| TASK DIRECTIONS |
Put every line of the material below into a JSON list of strings, one string per line, omitting blank lines and leaving out the pictures.

| DATA |

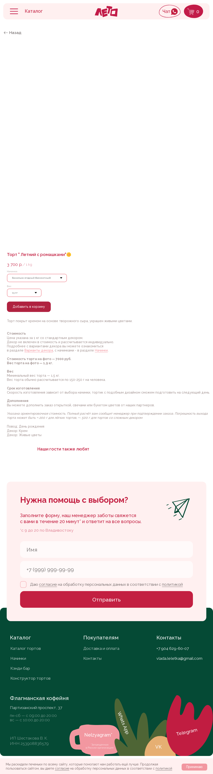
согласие (62, 768)
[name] (106, 549)
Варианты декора (38, 350)
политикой (164, 768)
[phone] (106, 569)
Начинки (101, 350)
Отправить (106, 599)
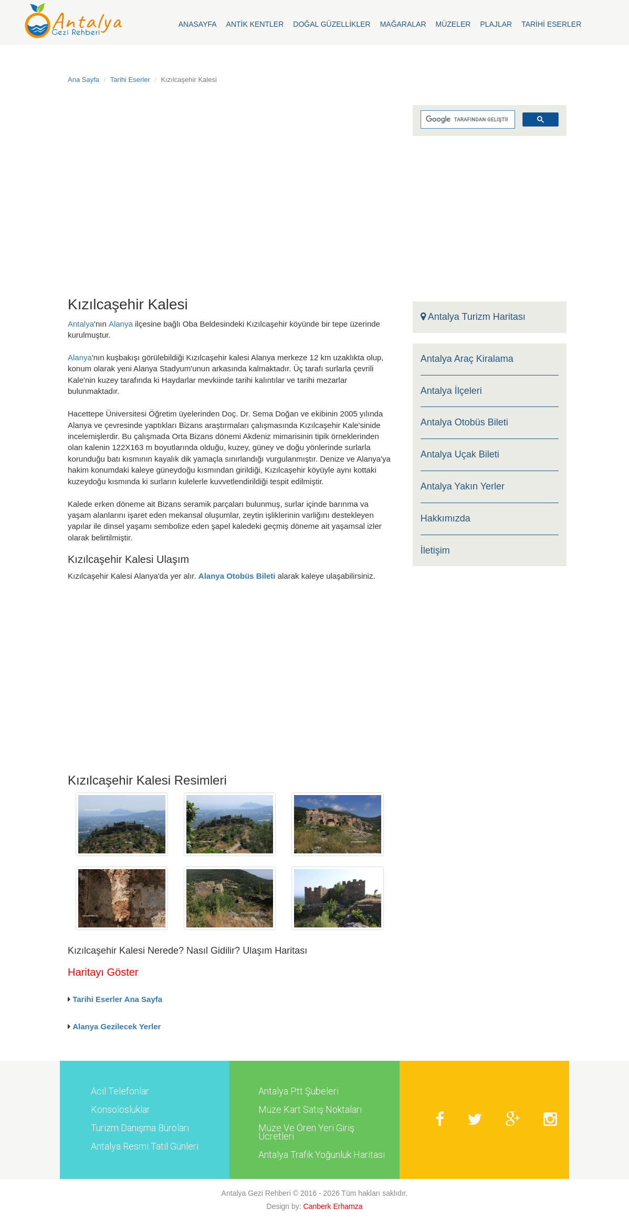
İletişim (435, 551)
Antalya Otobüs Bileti (464, 422)
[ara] (467, 119)
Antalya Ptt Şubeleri (298, 1091)
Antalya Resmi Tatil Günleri (144, 1146)
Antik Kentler (255, 24)
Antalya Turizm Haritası (473, 317)
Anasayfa (198, 24)
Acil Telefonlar (120, 1091)
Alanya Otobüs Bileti (237, 575)
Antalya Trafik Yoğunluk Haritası (321, 1155)
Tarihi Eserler (551, 24)
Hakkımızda (445, 519)
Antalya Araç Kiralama (467, 359)
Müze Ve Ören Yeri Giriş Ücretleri (306, 1132)
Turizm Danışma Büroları (140, 1128)
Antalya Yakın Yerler (463, 487)
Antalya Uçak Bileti (460, 455)
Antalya (81, 323)
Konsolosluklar (120, 1109)
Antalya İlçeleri (451, 391)
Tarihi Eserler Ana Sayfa (117, 999)
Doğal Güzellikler (331, 24)
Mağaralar (403, 24)
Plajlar (496, 24)
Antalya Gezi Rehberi (256, 1193)
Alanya (121, 323)
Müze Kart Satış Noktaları (310, 1109)
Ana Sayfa (83, 80)
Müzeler (453, 24)
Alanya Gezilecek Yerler (116, 1026)
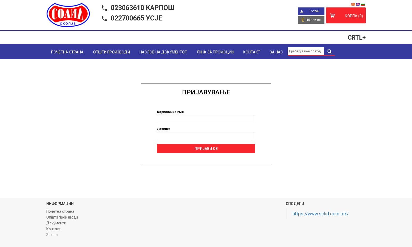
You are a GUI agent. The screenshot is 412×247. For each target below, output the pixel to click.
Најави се (313, 20)
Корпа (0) (354, 16)
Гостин (315, 11)
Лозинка (163, 129)
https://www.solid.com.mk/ (320, 213)
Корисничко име (170, 112)
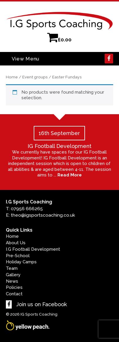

| SOLUTION |
[
  "согласие (62, 768)",
  "[name] (106, 549)",
  "Варианты декора (38, 350)",
  "политикой (164, 768)",
  "[phone] (106, 569)",
  "Начинки (101, 350)",
  "Отправить (106, 599)",
  "İletişim (435, 551)",
  "Antalya Otobüs Bileti (464, 422)",
  "[ara] (467, 119)",
  "Antalya Ptt Şubeleri (298, 1091)",
  "Antalya Resmi Tatil Günleri (144, 1146)",
  "Antik Kentler (255, 24)",
  "Antalya Turizm Haritası (473, 317)",
  "Anasayfa (198, 24)",
  "Acil Telefonlar (120, 1091)",
  "Alanya Otobüs Bileti (237, 575)",
  "Antalya Trafik Yoğunluk Haritası (321, 1155)",
  "Tarihi Eserler (551, 24)",
  "Hakkımızda (445, 519)",
  "Antalya Araç Kiralama (467, 359)",
  "Müze Ve Ören Yeri Giriş Ücretleri (306, 1132)",
  "Turizm Danışma Büroları (140, 1128)",
  "Antalya Yakın Yerler (463, 487)",
  "Antalya Uçak Bileti (460, 455)",
  "Antalya (81, 323)",
  "Konsolosluklar (120, 1109)",
  "Antalya İlçeleri (451, 391)",
  "Tarihi Eserler Ana Sayfa (117, 999)",
  "Doğal Güzellikler (331, 24)",
  "Mağaralar (403, 24)",
  "Plajlar (496, 24)",
  "Antalya Gezi Rehberi (256, 1193)",
  "Alanya (121, 323)",
  "Müze Kart Satış Noktaları (310, 1109)",
  "Ana Sayfa (83, 80)",
  "Müzeler (453, 24)",
  "Alanya Gezilecek Yerler (116, 1026)",
  "You are a GUI agent. The screenshot is 412×247. For each target below, output the pixel to click.",
  "Најави се (313, 20)",
  "Корпа (0) (354, 16)",
  "Гостин (315, 11)",
  "Лозинка (163, 129)",
  "https://www.solid.com.mk/ (320, 213)",
  "Корисничко име (170, 112)"
]